## COMPLETE THE FOLLOWING
1) In the passage about raising three young children, what age range does the writer give for the three children?
2) Carry on the passage about raising three young children, starting right after its final sentence.

## TEXT FOR ANALYSIS

My three small beautiful children make my life so worth living.  They make the world so alive for me.  Sometimes people sort of scoff at the idea that I have three babies ages five and under. I must be so crazy to have so many so close together!  I think that is so sad!  I couldn’t imagine life any other way.  My babies teach me more than I ever imagined.  They humble me in a way I never could have fathomed.  They are treasures here in this world.  I do not deserve these sweet souls.  I am wise to remember that they do not belong to me but they are on loan, gifts from God, and I have been called by Him to raise them in His reflection so that they may grow up and fulfill what they will be called to do on this earth.  What a responsibility.  Sometimes I feel overwhelmed like I could never be capable or worthy of such a calling.  But I know I wouldn’t have been asked if I didn’t have what it takes.

## DATA SECTION

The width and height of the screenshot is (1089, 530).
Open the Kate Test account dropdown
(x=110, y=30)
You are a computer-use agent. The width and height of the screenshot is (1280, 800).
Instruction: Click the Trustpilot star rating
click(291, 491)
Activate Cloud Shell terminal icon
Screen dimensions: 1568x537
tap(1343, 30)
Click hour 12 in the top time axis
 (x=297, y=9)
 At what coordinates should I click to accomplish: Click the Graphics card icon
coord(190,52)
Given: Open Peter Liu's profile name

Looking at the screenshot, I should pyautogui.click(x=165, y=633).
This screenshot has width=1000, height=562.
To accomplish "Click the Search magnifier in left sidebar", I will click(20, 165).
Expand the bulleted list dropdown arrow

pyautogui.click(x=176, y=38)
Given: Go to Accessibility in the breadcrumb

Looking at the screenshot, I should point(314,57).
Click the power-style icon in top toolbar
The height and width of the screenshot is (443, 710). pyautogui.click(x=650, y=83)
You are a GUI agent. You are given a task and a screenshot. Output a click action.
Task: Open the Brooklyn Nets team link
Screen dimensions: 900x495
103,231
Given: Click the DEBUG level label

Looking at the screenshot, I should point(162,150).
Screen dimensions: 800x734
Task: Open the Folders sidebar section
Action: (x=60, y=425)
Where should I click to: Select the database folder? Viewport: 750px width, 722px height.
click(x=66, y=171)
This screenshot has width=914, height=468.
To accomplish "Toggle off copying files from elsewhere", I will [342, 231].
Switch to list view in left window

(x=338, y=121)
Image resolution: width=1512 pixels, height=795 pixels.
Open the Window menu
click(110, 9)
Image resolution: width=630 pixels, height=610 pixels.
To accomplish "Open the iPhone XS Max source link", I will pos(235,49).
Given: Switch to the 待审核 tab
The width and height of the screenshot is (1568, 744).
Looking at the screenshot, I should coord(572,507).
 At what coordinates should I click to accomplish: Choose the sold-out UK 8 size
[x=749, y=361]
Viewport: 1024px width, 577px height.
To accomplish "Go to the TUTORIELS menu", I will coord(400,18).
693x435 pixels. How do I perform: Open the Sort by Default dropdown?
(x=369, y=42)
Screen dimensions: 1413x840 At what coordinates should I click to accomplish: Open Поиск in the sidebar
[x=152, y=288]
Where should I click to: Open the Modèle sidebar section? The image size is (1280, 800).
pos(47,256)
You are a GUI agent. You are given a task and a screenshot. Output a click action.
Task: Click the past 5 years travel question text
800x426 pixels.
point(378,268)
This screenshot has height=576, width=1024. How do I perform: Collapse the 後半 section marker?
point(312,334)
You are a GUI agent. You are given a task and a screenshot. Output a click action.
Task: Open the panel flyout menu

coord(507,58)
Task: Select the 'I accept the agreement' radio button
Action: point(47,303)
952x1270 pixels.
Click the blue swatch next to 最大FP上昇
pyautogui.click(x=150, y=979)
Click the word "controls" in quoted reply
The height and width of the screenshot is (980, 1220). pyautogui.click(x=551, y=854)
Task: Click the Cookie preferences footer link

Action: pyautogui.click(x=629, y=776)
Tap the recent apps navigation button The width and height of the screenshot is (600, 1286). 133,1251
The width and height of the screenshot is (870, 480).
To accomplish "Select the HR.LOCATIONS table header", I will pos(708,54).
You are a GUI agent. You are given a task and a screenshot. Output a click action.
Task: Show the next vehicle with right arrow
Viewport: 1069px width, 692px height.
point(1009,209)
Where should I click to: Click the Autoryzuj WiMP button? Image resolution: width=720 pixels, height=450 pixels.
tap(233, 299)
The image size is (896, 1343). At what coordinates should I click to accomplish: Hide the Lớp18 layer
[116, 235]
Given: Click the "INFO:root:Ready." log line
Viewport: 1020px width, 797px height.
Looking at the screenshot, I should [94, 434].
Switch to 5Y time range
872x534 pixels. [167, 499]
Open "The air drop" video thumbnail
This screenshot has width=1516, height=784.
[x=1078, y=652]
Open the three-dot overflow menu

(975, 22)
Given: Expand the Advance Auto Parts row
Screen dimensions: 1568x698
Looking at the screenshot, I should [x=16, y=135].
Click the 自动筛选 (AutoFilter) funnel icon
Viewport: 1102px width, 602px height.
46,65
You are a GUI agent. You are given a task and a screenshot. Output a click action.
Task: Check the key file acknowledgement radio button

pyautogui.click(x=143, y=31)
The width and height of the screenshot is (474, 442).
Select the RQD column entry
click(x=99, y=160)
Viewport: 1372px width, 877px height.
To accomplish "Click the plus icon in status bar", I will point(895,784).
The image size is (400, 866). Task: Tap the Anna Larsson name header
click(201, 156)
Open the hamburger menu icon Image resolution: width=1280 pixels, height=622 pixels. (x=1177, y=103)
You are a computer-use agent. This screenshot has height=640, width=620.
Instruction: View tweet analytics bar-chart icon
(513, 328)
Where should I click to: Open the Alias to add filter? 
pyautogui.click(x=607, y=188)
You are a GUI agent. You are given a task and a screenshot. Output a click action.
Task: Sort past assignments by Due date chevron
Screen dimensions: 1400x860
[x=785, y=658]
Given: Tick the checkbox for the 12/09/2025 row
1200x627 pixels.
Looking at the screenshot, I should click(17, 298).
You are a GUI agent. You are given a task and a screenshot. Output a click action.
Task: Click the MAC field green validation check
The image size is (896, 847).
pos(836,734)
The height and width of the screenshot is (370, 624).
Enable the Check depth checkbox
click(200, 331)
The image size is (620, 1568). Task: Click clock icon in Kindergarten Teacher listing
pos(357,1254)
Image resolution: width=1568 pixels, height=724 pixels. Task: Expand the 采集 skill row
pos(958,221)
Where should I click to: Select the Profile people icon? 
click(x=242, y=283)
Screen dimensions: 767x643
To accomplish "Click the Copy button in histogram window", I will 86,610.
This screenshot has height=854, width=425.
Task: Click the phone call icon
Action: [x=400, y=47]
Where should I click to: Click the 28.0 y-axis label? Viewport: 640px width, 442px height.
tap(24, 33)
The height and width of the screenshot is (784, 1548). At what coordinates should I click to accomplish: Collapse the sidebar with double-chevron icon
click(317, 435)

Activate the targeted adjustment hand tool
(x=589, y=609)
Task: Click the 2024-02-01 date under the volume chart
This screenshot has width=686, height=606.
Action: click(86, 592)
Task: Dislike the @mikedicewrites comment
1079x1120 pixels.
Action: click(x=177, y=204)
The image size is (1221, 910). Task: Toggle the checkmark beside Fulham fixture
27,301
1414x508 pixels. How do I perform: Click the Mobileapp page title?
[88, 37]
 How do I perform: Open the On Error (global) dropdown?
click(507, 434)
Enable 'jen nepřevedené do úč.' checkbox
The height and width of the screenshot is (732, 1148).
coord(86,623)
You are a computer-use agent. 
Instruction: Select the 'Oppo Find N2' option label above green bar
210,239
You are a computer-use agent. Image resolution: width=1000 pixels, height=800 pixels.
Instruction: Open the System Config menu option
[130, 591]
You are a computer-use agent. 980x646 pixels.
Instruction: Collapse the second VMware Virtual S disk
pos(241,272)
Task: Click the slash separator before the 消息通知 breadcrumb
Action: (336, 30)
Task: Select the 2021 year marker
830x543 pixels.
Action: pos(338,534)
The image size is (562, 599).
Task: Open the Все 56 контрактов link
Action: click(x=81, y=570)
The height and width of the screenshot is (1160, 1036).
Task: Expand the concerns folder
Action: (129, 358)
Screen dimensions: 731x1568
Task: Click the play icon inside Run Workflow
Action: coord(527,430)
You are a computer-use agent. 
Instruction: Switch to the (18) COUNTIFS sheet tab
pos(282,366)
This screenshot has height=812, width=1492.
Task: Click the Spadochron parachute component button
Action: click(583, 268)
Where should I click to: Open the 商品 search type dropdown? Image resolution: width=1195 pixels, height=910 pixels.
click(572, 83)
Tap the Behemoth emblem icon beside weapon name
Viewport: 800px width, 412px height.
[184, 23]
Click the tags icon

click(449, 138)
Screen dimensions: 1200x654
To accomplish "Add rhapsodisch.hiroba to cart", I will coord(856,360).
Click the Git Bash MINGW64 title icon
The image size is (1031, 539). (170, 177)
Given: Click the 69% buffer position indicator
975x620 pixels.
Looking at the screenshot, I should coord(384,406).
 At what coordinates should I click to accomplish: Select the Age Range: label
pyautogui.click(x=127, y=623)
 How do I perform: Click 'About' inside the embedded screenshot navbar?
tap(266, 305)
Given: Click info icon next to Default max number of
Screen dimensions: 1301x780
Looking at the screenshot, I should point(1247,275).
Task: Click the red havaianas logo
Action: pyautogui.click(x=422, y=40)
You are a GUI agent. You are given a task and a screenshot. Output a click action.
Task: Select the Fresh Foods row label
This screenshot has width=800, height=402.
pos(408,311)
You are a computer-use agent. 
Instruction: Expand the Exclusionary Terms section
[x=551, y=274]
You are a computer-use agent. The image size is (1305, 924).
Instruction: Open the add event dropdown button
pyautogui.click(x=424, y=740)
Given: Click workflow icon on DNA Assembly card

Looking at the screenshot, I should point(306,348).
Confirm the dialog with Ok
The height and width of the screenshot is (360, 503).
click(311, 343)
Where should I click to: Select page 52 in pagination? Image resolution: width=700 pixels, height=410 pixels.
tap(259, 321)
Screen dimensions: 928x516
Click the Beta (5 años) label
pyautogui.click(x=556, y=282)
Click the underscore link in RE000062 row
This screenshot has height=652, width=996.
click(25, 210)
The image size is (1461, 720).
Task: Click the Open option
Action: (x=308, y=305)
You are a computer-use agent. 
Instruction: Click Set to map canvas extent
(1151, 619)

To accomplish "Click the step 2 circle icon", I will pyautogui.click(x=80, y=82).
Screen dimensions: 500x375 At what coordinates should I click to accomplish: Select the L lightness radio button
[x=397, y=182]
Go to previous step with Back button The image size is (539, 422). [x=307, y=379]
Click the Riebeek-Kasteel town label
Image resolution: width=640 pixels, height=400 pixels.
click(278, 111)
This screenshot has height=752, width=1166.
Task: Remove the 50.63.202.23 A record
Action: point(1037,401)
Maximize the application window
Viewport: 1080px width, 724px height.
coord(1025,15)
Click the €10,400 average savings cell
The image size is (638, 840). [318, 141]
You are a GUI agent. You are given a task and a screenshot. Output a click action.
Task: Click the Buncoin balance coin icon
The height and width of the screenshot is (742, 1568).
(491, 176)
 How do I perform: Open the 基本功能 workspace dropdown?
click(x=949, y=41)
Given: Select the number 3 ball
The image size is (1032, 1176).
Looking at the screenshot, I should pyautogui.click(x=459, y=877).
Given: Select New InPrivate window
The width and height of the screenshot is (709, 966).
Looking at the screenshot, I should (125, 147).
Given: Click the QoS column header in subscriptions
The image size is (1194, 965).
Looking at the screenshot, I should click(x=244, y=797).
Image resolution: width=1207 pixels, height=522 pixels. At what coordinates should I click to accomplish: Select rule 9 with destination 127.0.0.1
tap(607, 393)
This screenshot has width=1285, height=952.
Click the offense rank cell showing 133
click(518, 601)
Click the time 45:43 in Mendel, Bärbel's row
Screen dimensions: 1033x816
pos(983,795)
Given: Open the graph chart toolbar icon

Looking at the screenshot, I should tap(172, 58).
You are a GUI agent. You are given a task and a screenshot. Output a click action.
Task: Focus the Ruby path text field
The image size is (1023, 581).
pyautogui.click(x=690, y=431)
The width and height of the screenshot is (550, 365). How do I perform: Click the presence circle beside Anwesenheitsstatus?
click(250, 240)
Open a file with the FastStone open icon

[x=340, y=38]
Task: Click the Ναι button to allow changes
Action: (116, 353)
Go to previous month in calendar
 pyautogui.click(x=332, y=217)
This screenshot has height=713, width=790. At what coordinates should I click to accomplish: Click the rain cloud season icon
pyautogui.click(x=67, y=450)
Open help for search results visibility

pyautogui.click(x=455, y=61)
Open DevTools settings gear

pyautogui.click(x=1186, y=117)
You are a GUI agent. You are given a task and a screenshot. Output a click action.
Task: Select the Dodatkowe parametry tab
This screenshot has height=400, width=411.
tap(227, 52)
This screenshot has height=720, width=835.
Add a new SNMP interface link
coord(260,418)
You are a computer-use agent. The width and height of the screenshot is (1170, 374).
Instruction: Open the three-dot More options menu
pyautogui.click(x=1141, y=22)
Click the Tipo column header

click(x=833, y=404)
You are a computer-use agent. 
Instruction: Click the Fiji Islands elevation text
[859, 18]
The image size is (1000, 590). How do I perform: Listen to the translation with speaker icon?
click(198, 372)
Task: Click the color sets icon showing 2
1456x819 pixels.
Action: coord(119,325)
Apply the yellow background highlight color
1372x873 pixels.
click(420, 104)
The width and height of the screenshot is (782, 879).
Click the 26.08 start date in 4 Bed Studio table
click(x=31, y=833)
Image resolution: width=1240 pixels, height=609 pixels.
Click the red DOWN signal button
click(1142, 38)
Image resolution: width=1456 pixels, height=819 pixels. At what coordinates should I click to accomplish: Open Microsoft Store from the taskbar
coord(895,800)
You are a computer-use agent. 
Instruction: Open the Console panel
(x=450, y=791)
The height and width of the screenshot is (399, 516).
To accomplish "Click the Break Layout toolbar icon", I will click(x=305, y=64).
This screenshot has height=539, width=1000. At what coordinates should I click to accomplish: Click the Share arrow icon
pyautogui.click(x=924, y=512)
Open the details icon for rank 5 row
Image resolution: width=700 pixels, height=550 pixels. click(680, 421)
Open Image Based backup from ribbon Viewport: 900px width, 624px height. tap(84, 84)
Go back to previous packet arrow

## EXERCISE RESPONSES
1) Five and under.

2)
30 years from now when my children reflect back on the life I provided, on the lessons I taught them, on their experiences… what will they say about me as a mother?  That is sort of a scary thought isn’t it?  Do you live your life with that sort of forward thinking?  30 years from now what is done will be done!  There will be no chance to go back and do it all over again.  There will be no opportunity to change or make better.  There just aren’t any do-overs!

I imagine I am like all mother’s.  I want my children to say fond things about me.  Who on earth would want their children to hate them?  I want them to think of me as  loving, patient, kind, and fair.  When I look at that short list the word patient sticks out at me.  I struggle with that.  I don’t think I’m alone on that front and it is a daily internal tug-o-war.  I also want them to think of me as someone who set high expectations and provided the support to help them succeed.  On this front I feel decently comfortable.  As a matter of fact my husband and I have been tweaking our family routines in order to create this very atmosphere.  I’m seeing great success!  Perhaps that will be a future blog post.

I want my children to think of me as a mother who set firm boundaries, who didn’t let them get away with anything, and yet was very fun loving.  When I reflect on this one I think I’m doing a fine job munchkin’s in line.  They are great well behaved kids.  So much so that I am able to let out the proverbial line so to speak and offer them appropriate freedom and flexibility.  I do not usually feel the need to breath down their necks every minute of every day.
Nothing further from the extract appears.